Faworytem pojedynku pomiędzy reprezentacją Kanady a reprezentacją Tunezji byli siatkarze z Kraju Klonowego Liścia. Ich rywale bowiem przystępowali do meczu z bilansem 0-10! Przewaga uwidoczniła się już na samym początku spotkania, Kanadyjczycy byli lepsi przede wszystkim w ataku, który zapewnił im spokojne utrzymywanie prowadzenia.
Wicemistrzowie Afryki w drugiej partii pokazali pazur, wykorzystali bowiem błędy przeciwników, które poparte dobrą grą zagwarantowały im przewagę. Jednak Kanadyjczycy otrząsnęli się z marazmu już po pierwszej przerwie technicznej (12:10). Od tego momentu na boisku przeważali już tylko podopieczni Glenna Hoaga, którzy pewnie kroczyli do zwycięstwa w całym meczu.
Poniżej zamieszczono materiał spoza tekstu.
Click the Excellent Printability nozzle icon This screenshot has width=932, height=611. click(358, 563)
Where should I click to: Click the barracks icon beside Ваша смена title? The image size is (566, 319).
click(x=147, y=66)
W szeregach Kanadyjczyków dobrze spisywali się Nicholas Hoag i Gavin Schmitt, dzięki którym początek trzeciego seta potoczył się pod zdecydowane dyktando ich zespołu. Trener Hoag zdecydował się na zmianę: Schmitta godnie zastąpił Steven Marshall, a Tunezyjczycy na tle swoich przeciwników prezentowali się bardzo słabo.
Kanada - Tunezja 3:0 (25:19, 25:21, 25:17)
Kanada: Perrin (14), N. Hoag (13), Schmitt (9), Duff (7), Vandoorn (3), Sanders (2), Lewis (libero) oraz Bann (libero), Marshall (7), Verhoeff (2), Schneider.
Tunezja: Nagga (9), Miladi (6), Moalla (6), Agrebi (5), Karamosli (3), Jerbi (2), Korbosli (libero) oraz Kaabi (4), Ben Othmen (2), M'rabet.